APR vs APY vs Interest Rate: The Difference That Costs You Money

Quick answer: The interest rate is the raw price of money. APR (annual percentage rate) is that rate plus most required lender fees — it's how loans are compared. APY (annual percentage yield) is the rate including compounding — it's how savings are compared. The same 5% produces three different numbers: a 5% rate, roughly a 5% APR (before fees), and a 5.12% APY with monthly compounding. Banks lead with whichever number flatters the product — knowing which is which is worth real money on every loan and savings account you'll ever open.

Three Numbers That Look Alike — and Aren't

Walk past any bank window and you'll see percentages everywhere: a mortgage "from 6.5%," a savings account "earning 5.12% APY," a credit card at "24.99% APR." They all look like the same kind of number. They aren't. Each one is calculated differently, regulated differently, and — this is the part that costs people money — chosen strategically to make the product look as attractive as possible.
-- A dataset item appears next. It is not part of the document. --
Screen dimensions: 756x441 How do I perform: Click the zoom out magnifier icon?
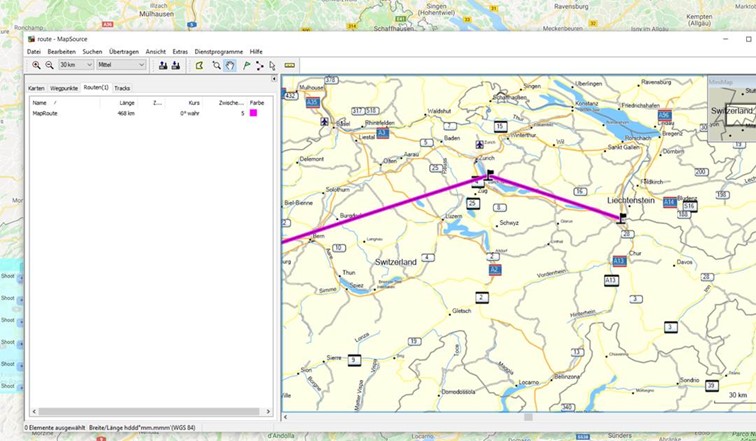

The result is a quiet asymmetry: banks advertise the smallest honest number on things you pay for, and the largest honest number on things they pay you. None of it is lying; all of it is framing. Once you can translate between interest rate, APR, and APY, the framing stops working on you.

This guide defines each term precisely, shows the formulas with worked examples you can verify, walks through comparing two real mortgage offers, exposes how credit-card interest quietly compounds daily, and ends with the three-line cheat sheet worth keeping. Every calculation here can be reproduced in our compound interest calculator or loan calculator.

Interest Rate: The Raw Price of Money

The interest rate (formally the nominal interest rate, or on mortgages the note rate) is the base percentage a lender charges you to borrow, or pays you to save, per year. It's the number the actual interest math runs on: a $300,000 mortgage at a 6.5% rate accrues interest at 6.5% ÷ 12 on the remaining balance each month.

What the interest rate doesn't tell you is just as important: it ignores fees, and it says nothing about how often interest compounds. Two loans with identical rates can cost very different amounts once fees enter the picture, and two savings accounts with identical rates can pay different amounts depending on compounding frequency. That's exactly the gap APR and APY were invented to close.

APR: What Borrowing Actually Costs

APR — annual percentage rate — is the interest rate plus most of the required cost of getting the loan, expressed as one yearly percentage. In the US, lenders must disclose it under the Truth in Lending Act (Regulation Z), precisely so borrowers can compare offers on one standardized number instead of untangling fee sheets.

What typically gets baked into a mortgage APR: origination fees, discount points, most lender charges, and certain closing costs. What usually doesn't: appraisal, title, and other third-party costs (rules vary by fee type and loan).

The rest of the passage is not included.